Although answers to "whose Jerusalem?" have been suggested time and time again, none has been satisfactory to most Arab and Jewish national groups or all the monotheistic religious sects.(6) Egypt's Anwar Sadat and Israel's Menachem Begin postponed consideration of the city's fate at Camp David in 1978. Contending Israeli and Palestinian leaders did the same in Oslo in 1993 and reached a deadlock at and since Camp David II in Summer 2000. While Jews feel most secure in an Israeli-controlled city, Muslims argue for placing it under Palestinian control, and some Christians believe that an international or Vatican-like rule would be most appropriate.
Unlike any other issue, the question of Jerusalem has created a wide gap between Israeli Jews and Palestinians. The hope that the passage of time will heal the wounds of division between them or will verify each other's true intentions has not materialized. The impasse in the peace process and the uneasy and even violent relationship between Israeli Jews and Palestinians are making everyone tense, and this is clearly reflected in attitudes and behaviors and in daily issues.
This report focuses on some of the daily challenges the inhabitants of Jerusalem face and the way they have addressed the question of national identity, conflict, and peace. Implied is the need for both Palestinians and Israeli Jews to realize the facts and not to lose another opportunity for compromise and conciliation between them. Working together in a realistic way to resolve common issues and envisioning a better future for themselves and their children are preferable than continued conflict and violence.

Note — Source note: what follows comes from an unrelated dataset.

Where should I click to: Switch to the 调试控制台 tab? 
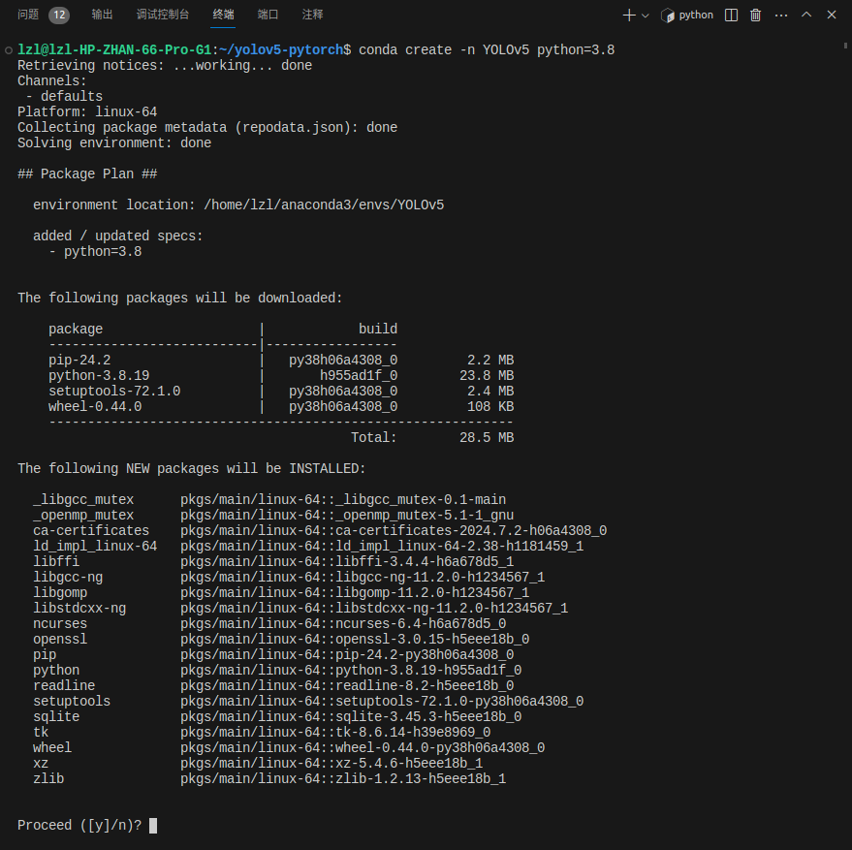[163, 16]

Numbering around 646,000, the inhabitants of Jerusalem are Israeli Jews, Palestinian Muslims and Christians, or foreign nationals belonging to one or another religious or foreign mission. (Table 1) Jews and some Muslims and Christians hold Israeli citizenship. Others of mostly Palestinian origin carry only an Israeli "Jerusalem" ID card. The remaining populations are on tourist and work visas.
|Table 1: Total Population of Jerusalem, ca. 1998-2000|
|Population according to
a Palestinian source*
- settlers in East Jerusalem
- settlers in Haredim
to an Israeli source**
Source: *Statistical Yearbook of
Jerusalem, 1998, cited in the Palestinian Academic Society for the Study
of International Affairs (PASSIA), Directory 2000, p. 286.

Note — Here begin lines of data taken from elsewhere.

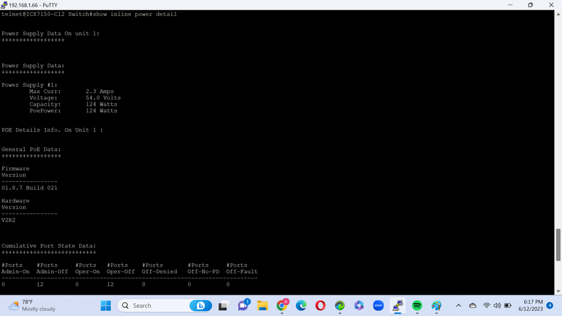The width and height of the screenshot is (562, 316).
Task: Open the Windows Start menu
Action: 106,305
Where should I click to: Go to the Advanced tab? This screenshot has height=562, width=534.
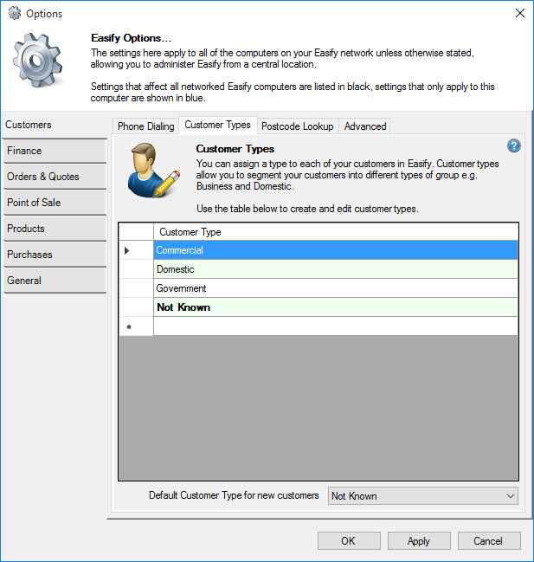click(x=365, y=126)
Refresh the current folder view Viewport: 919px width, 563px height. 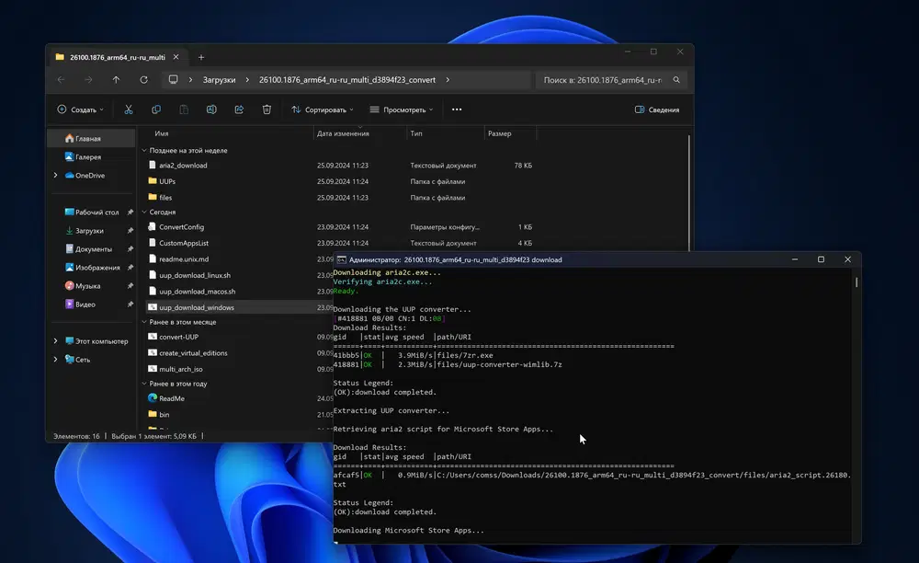tap(143, 80)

**Jerusalem Institute for Israel Studies, cited in Newsweek (July 24, 2000): 26. This source also identifies 4,000 people as "other," bringing the total population number to 650,000.
Most inhabitants face stresses ranging from fear of the unknown to difficulties in living conditions. Many are anxious and living on edge. This is expressed in the way they exclude each other or live together separately as indicated by the lack of real interaction among the four living quarters--Armenian, Christian, Jewish, Muslim--of the Old City or the eastern and western sides of the city. It is apparent in the way they distrust each other's words and deeds as witnessed by ideological harangues and ecumenical paucity during Pope John Paul II's pilgrimage to the city in March 2000. People's anxiety is even reflected in the way they drive--tailgating, honking the horn for the least infraction, and passing on the right.

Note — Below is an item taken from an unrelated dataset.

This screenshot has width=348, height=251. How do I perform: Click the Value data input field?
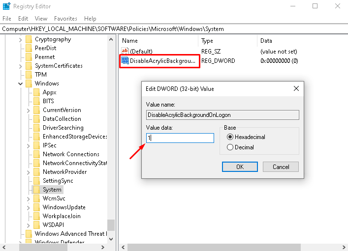[x=180, y=138]
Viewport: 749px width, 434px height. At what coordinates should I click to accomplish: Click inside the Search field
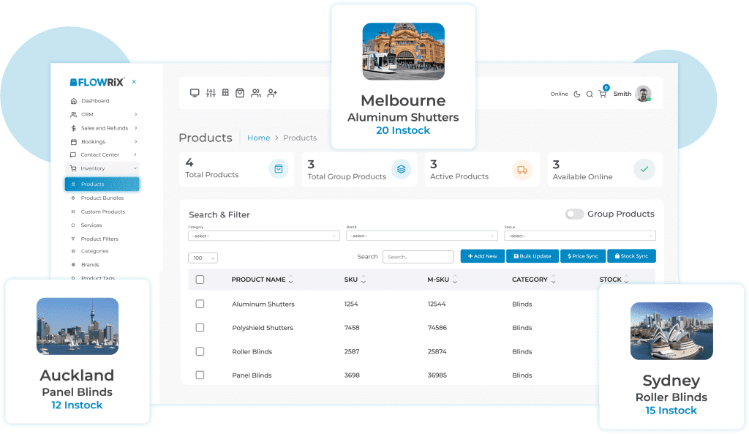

Other inhabitants have put their faith in their leaders and vicariously ride the seesaws of the conflict/peace process. Still others have surrendered to divine providence (in Hebrew, hashgakha pratit) as many Jews believe or to God's will (in Arabic, inshallah) as Palestinians say. Most, however, have not internalized the true meaning of shalom, salaam, or peace. Their overriding goal is to recapture the past and create an exclusive future for themselves.
The city's cultures, holy places, languages, lifestyles, and merchandise continue to fascinate those who tread on its streets, particularly the tourists. The sounds and smells intermingle with color to produce a golden rainbow that is often ignored by the inhabitants. It seems that they take for granted what surrounds them. When asked about historic-religious sites, many feel disinterested or unknowledgeable to answer. Daily chores and conditions sit like bricks on their shoulders.
A main problem for many is the low level of per capita income given the high standard of living and the general disparity in income between Israeli Jews and Palestinians. While the annual salary of an Israeli high school teacher might stand at $14,000, a Palestinian counterpart makes less than $9,000. Many others make no more than $5000 per annum. Last year, professors at Al-Quds University were not paid for months and doctors working for Cupat Holim went on strike for over 100 days because of low salaries and working conditions. Some work two or three jobs to make both ends meet. Those in business or tourism (when conditions are peaceful) earn more, but the question remains as to how can parents afford to buy or rent a house, feed and educate their children, entertain, and travel. The "land of milk and honey," for many, is only "a patch of garlic and onions."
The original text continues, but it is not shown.